Oregon's out for its first Final Four since 1939, but Kansas is red-hot heading into the regional final
Oregon won the first NCAA Tournament championship in 1939. The Ducks have not been back to the semifinal round since then, but seek to remedy that drought Saturday in the Midwest Region final. In their way stands arguably the hottest team in the nation right now, the Kansas Jayhawks.
While Oregon eked out last-minute wins over Rhode Island and Michigan in the last two rounds, Kansas used huge runs to blowout Michigan State and Purdue. The Jayhawks looked like the best team in college basketball in those wins, combining stifling defense with explosive offense.
In Oregon, however, Kansas faces the most talented team it's seen in this postseason – and arguably the most versatile bunch the Jayhawks will face all season long. The Ducks play great defense and can score in their own right, which should make for an intriguing Elite Eight showdown.
Midwest Region: No. 3 Oregon Ducks (32-5) vs. No. 1 Kansas Jayhawks (31-4)

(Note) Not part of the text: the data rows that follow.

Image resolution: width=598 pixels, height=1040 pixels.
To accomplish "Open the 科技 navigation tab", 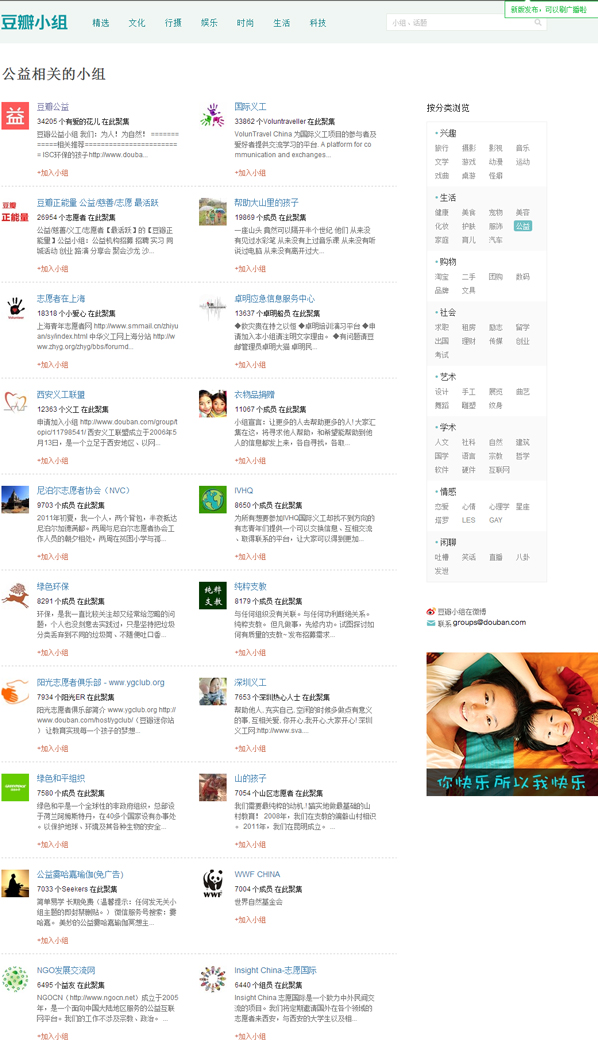I will [318, 23].
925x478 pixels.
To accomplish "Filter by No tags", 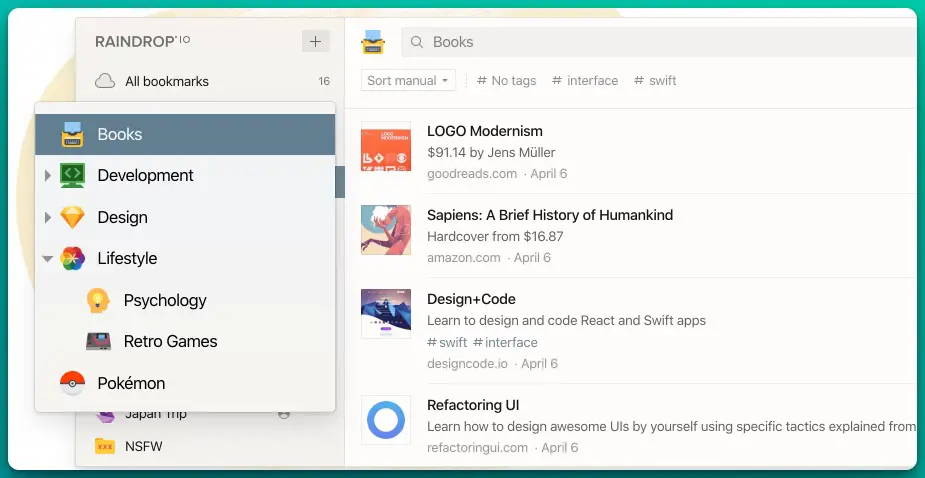I will click(x=507, y=81).
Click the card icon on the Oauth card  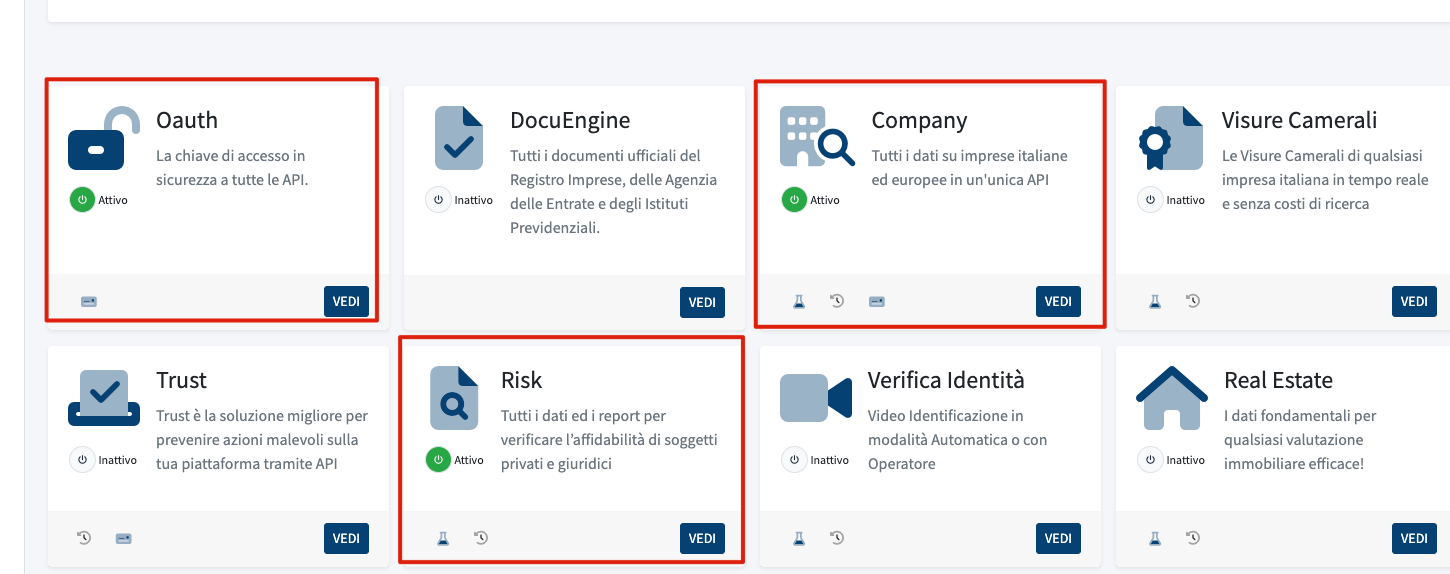pyautogui.click(x=89, y=301)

When: 8:49 p.m. ET (Saturday)
Where: Sprint Center (Kansas City, Mo.)
Line: Kansas -6.5
Keys for Oregon
In all three of its NCAA Tournament wins, Oregon went on lulls. One such period of stagnation against Iona allowed the Gaels to shoot their way back into competition. Rhode Island used a Duck vacation to build a sizable lead, which Oregon had to rally to overcome. Against Michigan in the Sweet 16, the Ducks missed an opportunity to build an insurmountable early, despite the Wolverines' offensive woes.

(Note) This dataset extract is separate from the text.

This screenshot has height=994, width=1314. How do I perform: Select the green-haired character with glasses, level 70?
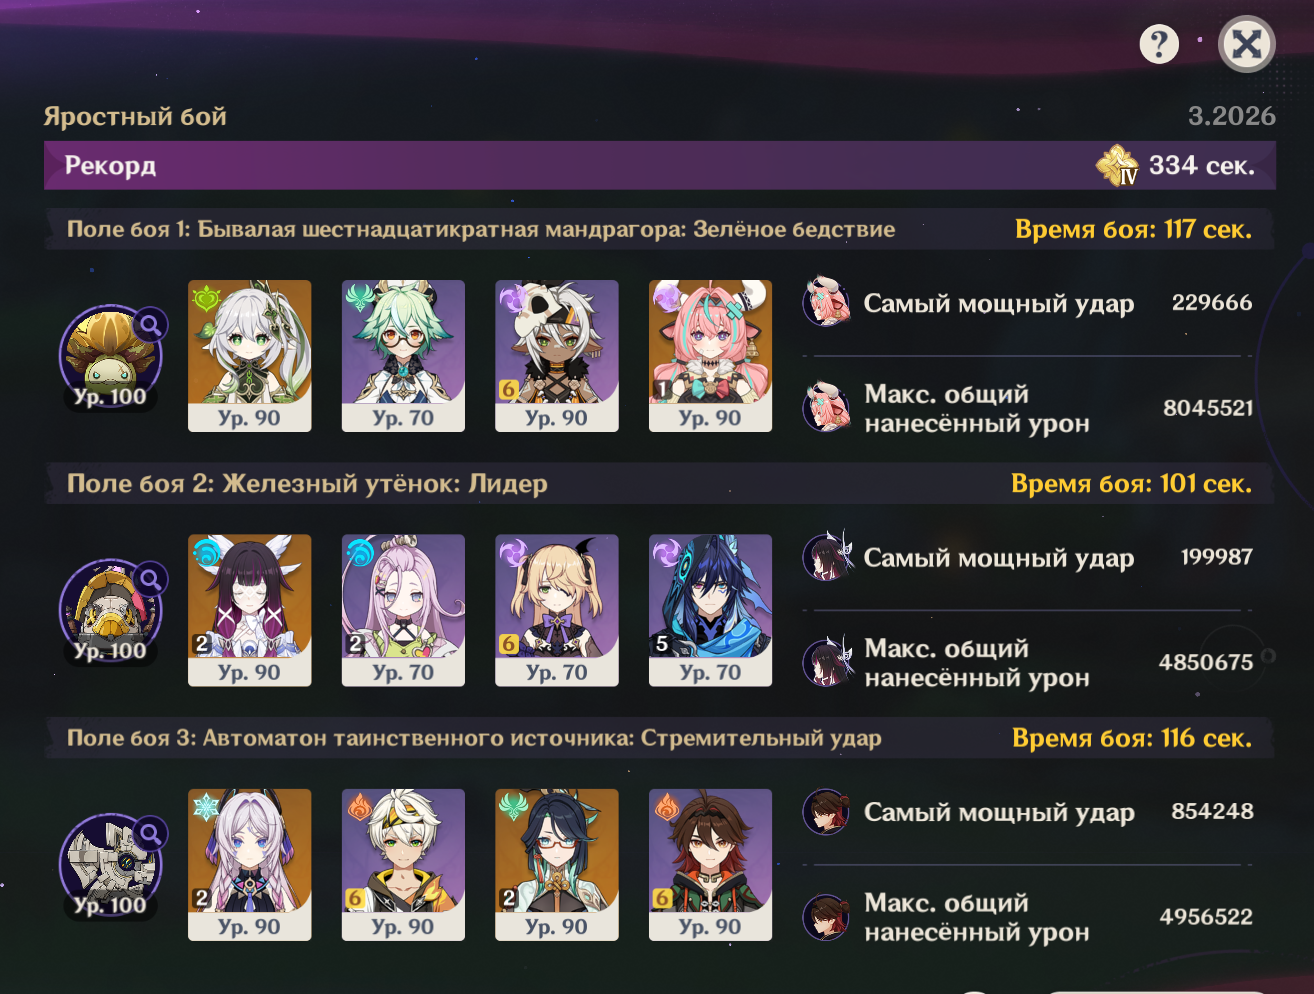click(x=403, y=356)
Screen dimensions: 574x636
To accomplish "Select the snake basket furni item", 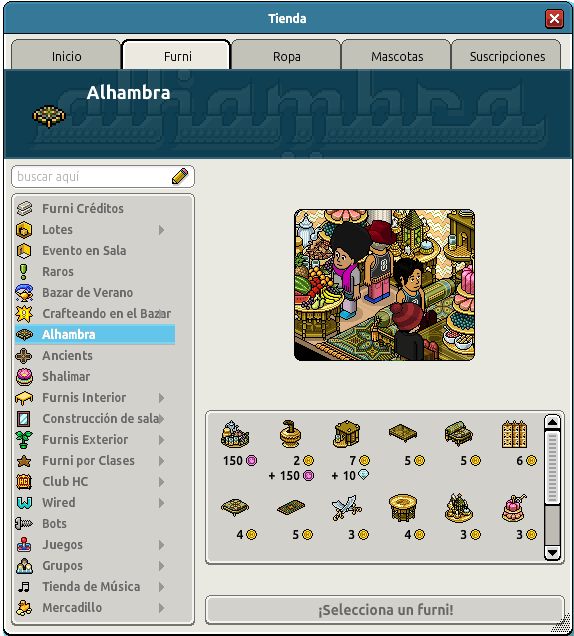I will click(x=290, y=434).
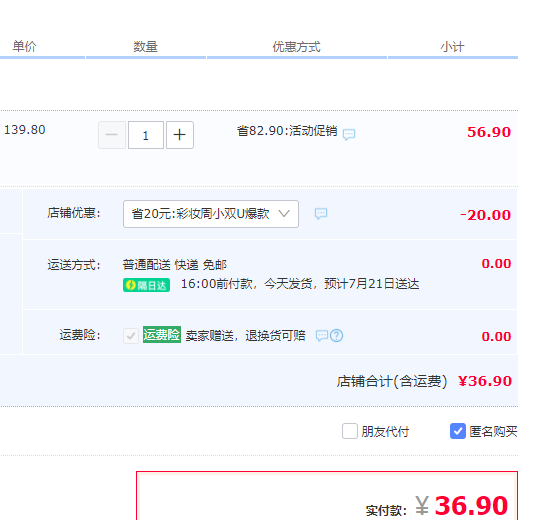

Should Oregon have another period of ineffective offense and halfhearted defense, there won't be any recovery. As the Jayhawks proved against Michigan State and Purdue, turning close games into one-sided routs over just a few minutes, Kansas is uniquely adept at exploiting any downturns in productive.

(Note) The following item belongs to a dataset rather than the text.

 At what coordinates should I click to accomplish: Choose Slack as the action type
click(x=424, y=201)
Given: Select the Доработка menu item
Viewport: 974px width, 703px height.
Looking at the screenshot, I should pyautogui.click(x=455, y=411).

Oregon's big three of Dillon Brooks, Tyler Dorsey and Jordan Bell have all come through offensively, with Bell and Dorsey in particular stepping up to a higher level this postseason. But the Ducks need offensive production from other sources like Dylan Ennis and Payton Pritchard. Oregon ranks as one of the most offensively efficient teams in college basketball, but the workload needs to spread out some in this Elite Eight showdown. That, in turn, can spread the Kansas defense out.
Those rare teams that have had success against Kansas this season, like Iowa State, did so with torrid offensive performances. The Jayhawks do not defend the 3-pointer particularly well, a weakness neither Michigan State nor Purdue was equipped to expolit. Dorsey's been red-hot in the postseason, connecting on nearly 70 percent of his attempts from deep, but Oregon needs to keep the Jayhawks honest on other players to free up the sharpshooter.
Keys for Kansas
Phenomenal freshman Josh Jackson has come up huge in the NCAA Tournament, but its veteran Frank Mason III who keys the prolific Jayhawk offense. Oregon head coach Dana Altman has a decision to make when it comes to defending Mason: Does he put talented Brooks on Mason, which leaves the smaller Pritchard or Casey Benson on someone like Devonte' Graham or Svi Mykhailiuk? Or, do the Ducks take their chances with Pritchard or Benson guarding Mason?
The matchup problems Mason creates dictates how Kansas can attack otherwise. It's likely Altman puts the remarkably athletic Bell on Jackson. Though Bell's primarily a post player, he's more than capable of guarding the perimeter. That puts the onus on Mason to create off the dribble. If he gets to the rim, the absence of injured Chris Boucher could loom large. Carlton Bragg and Landen Lucas could see more scoring opportunities as a direct result.
Should that draw Bell off Jackson, it will be time for the freshman to go to work.
Few teams in college basketball match Oregon's sheer versatility. Kansas doesn't match it, but takes the same look to a whole other level. The Jayhawks are clicking right now, playing with a kind of fire and employing an exciting brand that warrants comparisons to all-time greats like the 1990 UNLV Runnin' Rebels, or the 1994 Arkansas Razorbacks.
Other great Kansas teams have fallen short shy of the Final Four, but this team won't be one of them. Look for Bill Self to get back to the Final Four, with his best shot at a second championship.